While Jordan Belfort, the famed author of “The Wolf of Wall Street,” stopped short of calling the GameStop surge illegal, he referred to the phenomenon as a “modified pump and dump” during an interview with CNN.
So what is a pump and dump? According to CNBC, pump and dumps happen when “fraudsters boost the company’s stock price by sharing positive, but fake, information.”
“Scammers buy up the shares cheap before spreading the rumors that drive the stock price higher and higher and encourage other investors to get in on the supposed windfall,” the report continued. “When the stock hits a high point, the scammers dump their shares, leaving unsuspecting investors holding the bag.”

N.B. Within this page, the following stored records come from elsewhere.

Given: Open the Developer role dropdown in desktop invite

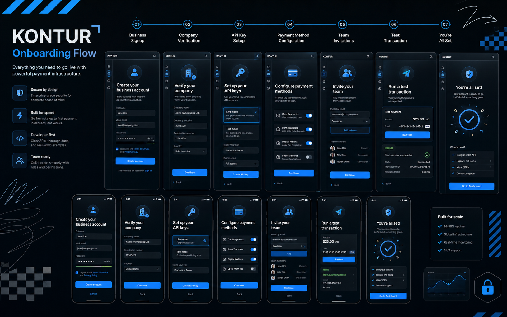Looking at the screenshot, I should tap(350, 121).
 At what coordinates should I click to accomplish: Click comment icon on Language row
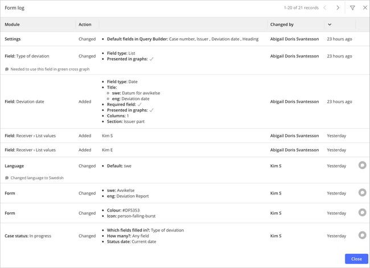pyautogui.click(x=362, y=166)
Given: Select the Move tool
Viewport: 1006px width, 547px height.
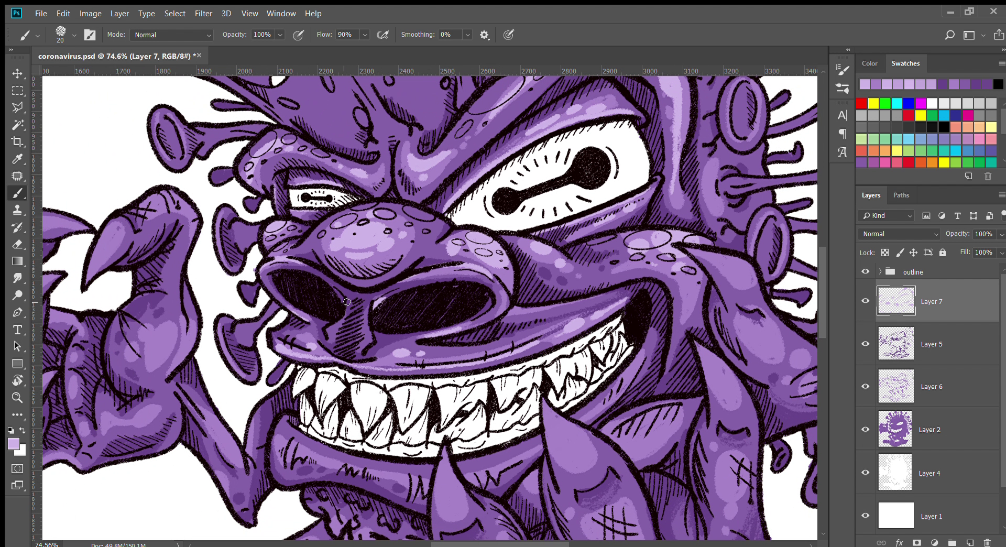Looking at the screenshot, I should (17, 73).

Despite the passionate pleas of the Reddit movement’s detractors, there is currently no evidence to show that WallStreetBets lied to potential investors about the viability of GameStop’s stock in order to bankrupt the hedge fund managers who put money on short-selling the stock. More from CNBC:
As of now, there’s no real concrete ruling that GameStop is a classic case of a pump and dump scam. With GameStop, many retail investors, especially those tuned into the WallStreetBets subreddit, say they bought up the company’s stock because they wanted to squeeze hedge funds that have been betting GameStop will fall apart.

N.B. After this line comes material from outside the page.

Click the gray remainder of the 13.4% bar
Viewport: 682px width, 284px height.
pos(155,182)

Some traders have also seen Chewy CEO Ryan Cohen’s recent purchases of GameStop stock as a sign that the company could be ripe for investment. Cohen made several big stock purchases starting last year that added up to a 12.9% stake and eventually joined the board, leading to speculation that there could be a reorganization or modernization of the company in the near future.
Whether or not the WallStreetBets engaged in illegal activity, the GameStop surge has sent out a shockwave across the financial sector, leading to an estimated $5.5 billion loss for the short-sellers who bet against GME stock. The biggest loser: Melvin Capital.

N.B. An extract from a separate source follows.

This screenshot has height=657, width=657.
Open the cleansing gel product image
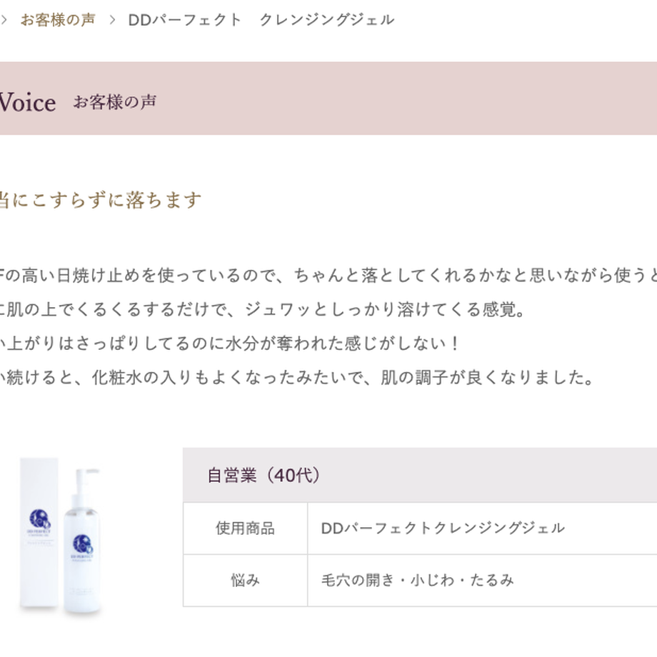[60, 537]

“GameStop’s new crowd of bulls got their first taste of blood on Monday when The Wall Street Journal reported that Melvin Capital would receive a $2.75 billion investment from Citadel and Point72 Asset Management, expected to buoy the short-seller after its loss of nearly 30% through Friday,” reported Business Insider. “While the firm had bet against several other stocks, its GameStop short is believed to have driven the bulk of the losses.”
“More broadly, GameStop short-sellers have lost more than $5 billion in the year to date, according to data from the financial-analytics firm S3 Partners. Back-to-back rallies have pushed out older shorts, but demand to bet against the stock remains ‘extremely strong,’ Ihor Dusaniwsky of S3 said,” the report added.